Hello All. Trying to explain to a friend the savings coupled with investing miracle, but running into a math brain fart.
So I've convinced him to stop eating out at lunch everyday (to just eating at home once a week), and that just cutting back one meal at the average of lunch cost of $7 (low-balled it), and substitute for homemade sandwiches. The sandwiches I'm estimating at costing $0.70 total for 2 sandwiches.
So multiply it all out and you save $315 a year (7 times 50 work weeks, equals 350. 0.7 times 50 work weeks equals 35. 350 - 35 = 315.) I know he's going to say that's not worth it, so I want to say, but when invested at 7%, it will become BLANK, in 10 years.

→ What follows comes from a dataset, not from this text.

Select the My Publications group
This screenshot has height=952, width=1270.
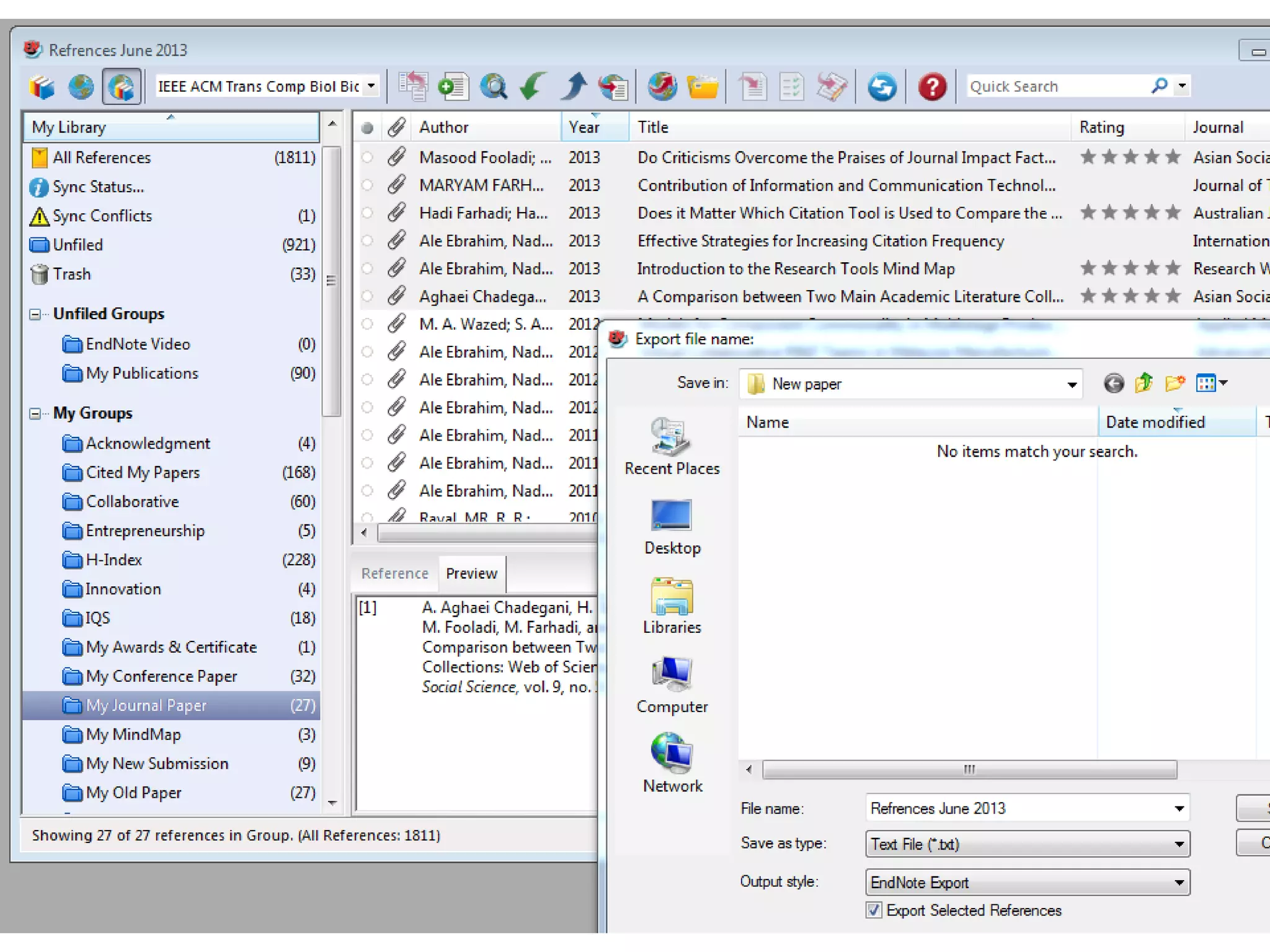142,373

So when I put into a compound interest calculator, like this one:
http://www.thecalculatorsite.com/finance/calculators/compoundinterestcalculator.php, I get a total of 5,135.15. (The numbers: initial amount, 315. interest rate, 7%. calculation period, 10 years. monthly deposit, 26.25 (315/12 months). Compounded yearly)
However, when I take MMM's rule of multiplying a monthly expense by 173 (shown here:
http://www.mrmoneymustache.com/2011/04/15/getting-started-3-eliminate-short-termitis-the-bankruptcy-disease/, I get 4541.25 (26.25 X 173). Which is obviously not what is above. And when I take the weekly amount (315/50 work weeks =) 6.3 a week, and multiple that by 752, I get a different number: 4737.60.

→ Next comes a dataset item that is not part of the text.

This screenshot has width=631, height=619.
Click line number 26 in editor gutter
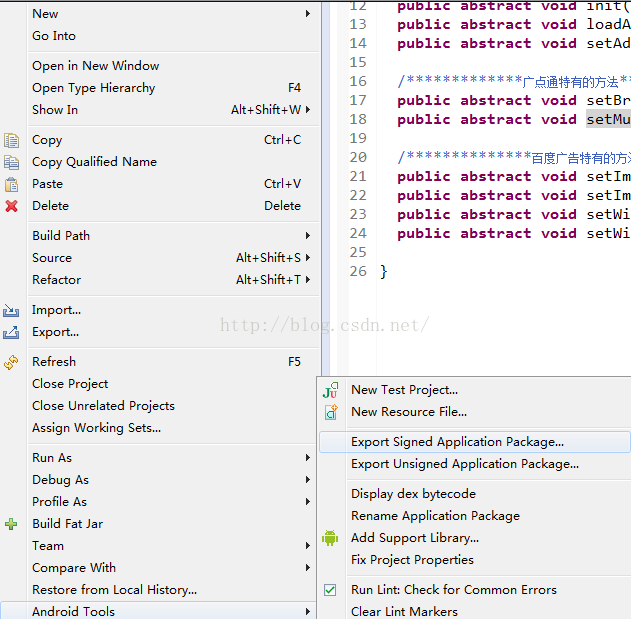[358, 271]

So what am I doing wrong? (is it really thrown off that much by the fact that I'm saving for 50 work weeks, but investing for 52 weeks in a year?) Or what are the assumptions made in that 173? Daily compounding? No compounding, just growth?

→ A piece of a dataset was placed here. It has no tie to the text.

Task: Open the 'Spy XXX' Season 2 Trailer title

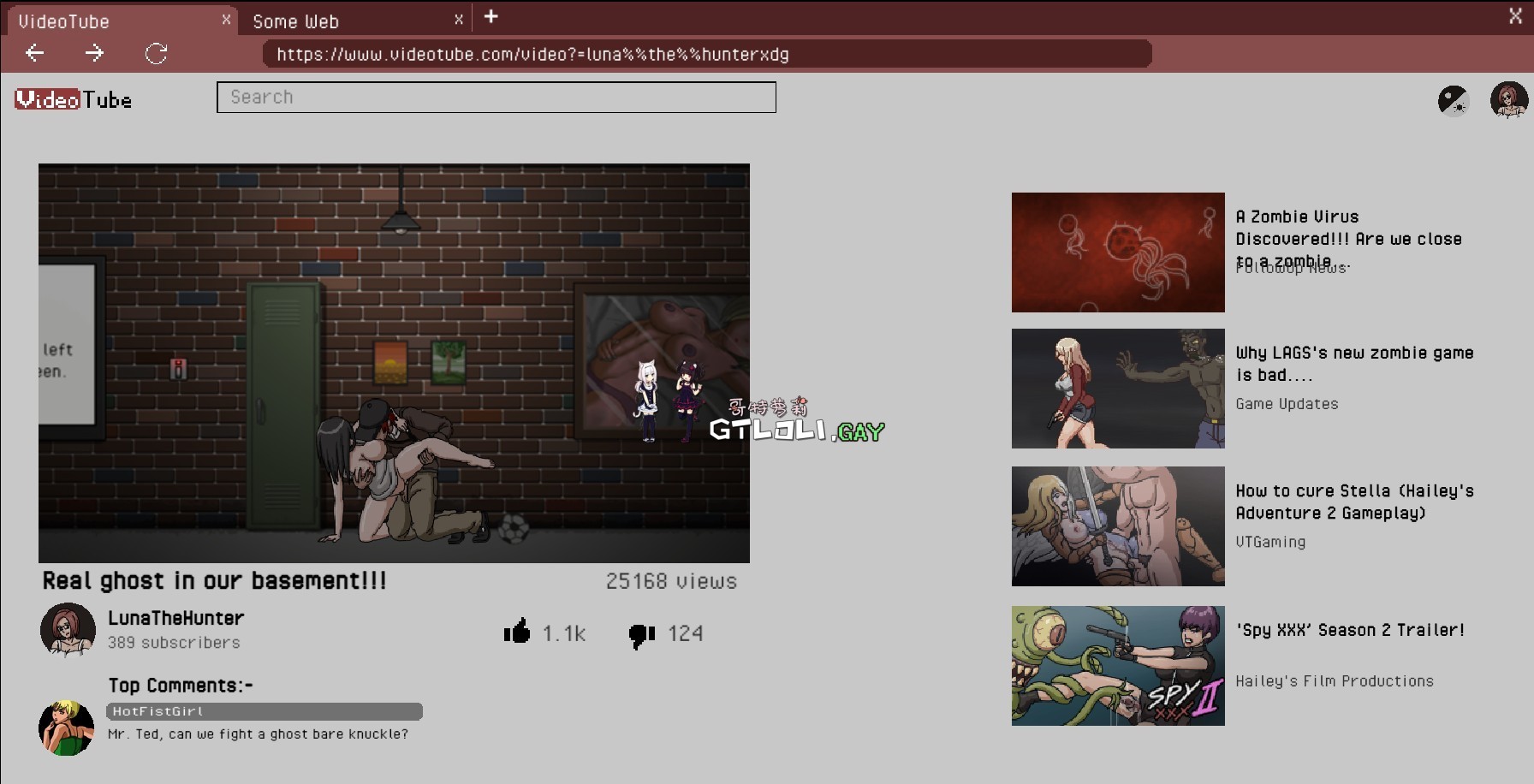Action: tap(1350, 630)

Am I trying to show this savings in the correct way? Or is there a better and simpler way to explain continued savings (getting the 315 each year) coupled with investing it? I could just say, multiply by 173 for monthly, or 752 for yearly, but I think showing the math is a bit better than just saying "uses these 'magical' numbers."
Any help is greatly appreciated, thanks!